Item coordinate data
--- START ---

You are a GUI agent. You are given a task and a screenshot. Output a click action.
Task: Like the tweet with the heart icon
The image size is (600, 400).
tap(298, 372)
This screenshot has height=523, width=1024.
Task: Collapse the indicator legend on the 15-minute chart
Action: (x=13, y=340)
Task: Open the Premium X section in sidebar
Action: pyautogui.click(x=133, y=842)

--- END ---

● WORK INSTRUCTIONS
Repeat the records above line for line, with no changes.

● THE ANSWER
You are a GUI agent. You are given a task and a screenshot. Output a click action.
Task: Like the tweet with the heart icon
The image size is (600, 400).
tap(298, 372)
This screenshot has height=523, width=1024.
Task: Collapse the indicator legend on the 15-minute chart
Action: (x=13, y=340)
Task: Open the Premium X section in sidebar
Action: pyautogui.click(x=133, y=842)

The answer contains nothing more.